Input records:
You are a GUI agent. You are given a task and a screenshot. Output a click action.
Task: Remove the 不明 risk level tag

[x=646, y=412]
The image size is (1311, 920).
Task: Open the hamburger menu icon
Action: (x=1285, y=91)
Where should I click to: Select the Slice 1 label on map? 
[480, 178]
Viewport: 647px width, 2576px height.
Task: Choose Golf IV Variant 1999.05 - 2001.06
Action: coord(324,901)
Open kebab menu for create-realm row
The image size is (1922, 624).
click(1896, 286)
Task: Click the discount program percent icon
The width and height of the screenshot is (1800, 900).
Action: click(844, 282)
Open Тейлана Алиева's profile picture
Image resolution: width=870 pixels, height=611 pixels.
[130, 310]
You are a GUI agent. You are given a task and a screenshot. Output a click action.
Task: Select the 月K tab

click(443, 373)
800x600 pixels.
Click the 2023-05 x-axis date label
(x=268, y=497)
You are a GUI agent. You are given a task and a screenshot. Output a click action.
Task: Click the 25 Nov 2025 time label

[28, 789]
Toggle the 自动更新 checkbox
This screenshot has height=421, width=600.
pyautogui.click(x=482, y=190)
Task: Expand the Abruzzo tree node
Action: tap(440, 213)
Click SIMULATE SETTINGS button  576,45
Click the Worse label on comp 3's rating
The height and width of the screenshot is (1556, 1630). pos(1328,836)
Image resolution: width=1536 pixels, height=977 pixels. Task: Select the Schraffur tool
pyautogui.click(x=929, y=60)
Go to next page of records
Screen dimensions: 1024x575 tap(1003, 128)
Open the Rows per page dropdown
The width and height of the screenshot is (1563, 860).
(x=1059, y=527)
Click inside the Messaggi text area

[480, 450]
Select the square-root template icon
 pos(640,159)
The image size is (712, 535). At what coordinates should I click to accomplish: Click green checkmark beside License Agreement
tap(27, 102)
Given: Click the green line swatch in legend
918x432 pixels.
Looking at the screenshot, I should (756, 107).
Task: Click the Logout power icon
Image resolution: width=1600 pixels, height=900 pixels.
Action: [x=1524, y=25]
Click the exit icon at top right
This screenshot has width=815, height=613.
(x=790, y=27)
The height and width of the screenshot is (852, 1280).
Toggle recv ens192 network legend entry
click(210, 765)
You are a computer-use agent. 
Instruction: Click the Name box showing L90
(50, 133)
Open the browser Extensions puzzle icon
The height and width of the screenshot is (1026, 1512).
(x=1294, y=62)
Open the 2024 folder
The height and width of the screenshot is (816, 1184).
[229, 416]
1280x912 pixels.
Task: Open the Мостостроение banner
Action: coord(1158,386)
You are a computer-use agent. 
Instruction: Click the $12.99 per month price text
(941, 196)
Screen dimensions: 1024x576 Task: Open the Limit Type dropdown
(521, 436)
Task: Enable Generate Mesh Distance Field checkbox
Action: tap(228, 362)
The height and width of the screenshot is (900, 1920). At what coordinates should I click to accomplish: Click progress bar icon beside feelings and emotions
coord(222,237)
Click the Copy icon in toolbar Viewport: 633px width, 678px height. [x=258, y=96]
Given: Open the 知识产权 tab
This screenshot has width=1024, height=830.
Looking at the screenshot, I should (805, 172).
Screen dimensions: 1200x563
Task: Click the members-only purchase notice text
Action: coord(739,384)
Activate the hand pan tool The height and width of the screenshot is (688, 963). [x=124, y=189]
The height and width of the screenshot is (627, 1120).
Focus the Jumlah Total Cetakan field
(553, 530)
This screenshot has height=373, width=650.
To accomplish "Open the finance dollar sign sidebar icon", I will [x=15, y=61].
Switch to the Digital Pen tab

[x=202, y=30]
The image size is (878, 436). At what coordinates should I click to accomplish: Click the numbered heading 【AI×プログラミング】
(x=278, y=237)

Work instructions: Faithfully transcribe the whole of the data.

Your response:
You are a GUI agent. You are given a task and a screenshot. Output a click action.
Task: Remove the 不明 risk level tag

[x=646, y=412]
The image size is (1311, 920).
Task: Open the hamburger menu icon
Action: (x=1285, y=91)
Where should I click to: Select the Slice 1 label on map? 
[480, 178]
Viewport: 647px width, 2576px height.
Task: Choose Golf IV Variant 1999.05 - 2001.06
Action: coord(324,901)
Open kebab menu for create-realm row
The image size is (1922, 624).
click(1896, 286)
Task: Click the discount program percent icon
The width and height of the screenshot is (1800, 900).
Action: click(844, 282)
Open Тейлана Алиева's profile picture
Image resolution: width=870 pixels, height=611 pixels.
[130, 310]
You are a GUI agent. You are given a task and a screenshot. Output a click action.
Task: Select the 月K tab

click(443, 373)
800x600 pixels.
Click the 2023-05 x-axis date label
(x=268, y=497)
You are a GUI agent. You are given a task and a screenshot. Output a click action.
Task: Click the 25 Nov 2025 time label

[28, 789]
Toggle the 自动更新 checkbox
This screenshot has height=421, width=600.
pyautogui.click(x=482, y=190)
Task: Expand the Abruzzo tree node
Action: tap(440, 213)
Click SIMULATE SETTINGS button  576,45
Click the Worse label on comp 3's rating
The height and width of the screenshot is (1556, 1630). pos(1328,836)
Image resolution: width=1536 pixels, height=977 pixels. Task: Select the Schraffur tool
pyautogui.click(x=929, y=60)
Go to next page of records
Screen dimensions: 1024x575 tap(1003, 128)
Open the Rows per page dropdown
The width and height of the screenshot is (1563, 860).
(x=1059, y=527)
Click inside the Messaggi text area

[480, 450]
Select the square-root template icon
 pos(640,159)
The image size is (712, 535). At what coordinates should I click to accomplish: Click green checkmark beside License Agreement
tap(27, 102)
Given: Click the green line swatch in legend
918x432 pixels.
Looking at the screenshot, I should (756, 107).
Task: Click the Logout power icon
Image resolution: width=1600 pixels, height=900 pixels.
Action: [x=1524, y=25]
Click the exit icon at top right
This screenshot has width=815, height=613.
(x=790, y=27)
The height and width of the screenshot is (852, 1280).
Toggle recv ens192 network legend entry
click(210, 765)
You are a computer-use agent. 
Instruction: Click the Name box showing L90
(50, 133)
Open the browser Extensions puzzle icon
The height and width of the screenshot is (1026, 1512).
(x=1294, y=62)
Open the 2024 folder
The height and width of the screenshot is (816, 1184).
[229, 416]
1280x912 pixels.
Task: Open the Мостостроение banner
Action: coord(1158,386)
You are a computer-use agent. 
Instruction: Click the $12.99 per month price text
(941, 196)
Screen dimensions: 1024x576 Task: Open the Limit Type dropdown
(521, 436)
Task: Enable Generate Mesh Distance Field checkbox
Action: tap(228, 362)
The height and width of the screenshot is (900, 1920). At what coordinates should I click to accomplish: Click progress bar icon beside feelings and emotions
coord(222,237)
Click the Copy icon in toolbar Viewport: 633px width, 678px height. [x=258, y=96]
Given: Open the 知识产权 tab
This screenshot has width=1024, height=830.
Looking at the screenshot, I should (805, 172).
Screen dimensions: 1200x563
Task: Click the members-only purchase notice text
Action: coord(739,384)
Activate the hand pan tool The height and width of the screenshot is (688, 963). [x=124, y=189]
The height and width of the screenshot is (627, 1120).
Focus the Jumlah Total Cetakan field
(553, 530)
This screenshot has height=373, width=650.
To accomplish "Open the finance dollar sign sidebar icon", I will [x=15, y=61].
Switch to the Digital Pen tab

[x=202, y=30]
The image size is (878, 436). At what coordinates should I click to accomplish: Click the numbered heading 【AI×プログラミング】
(x=278, y=237)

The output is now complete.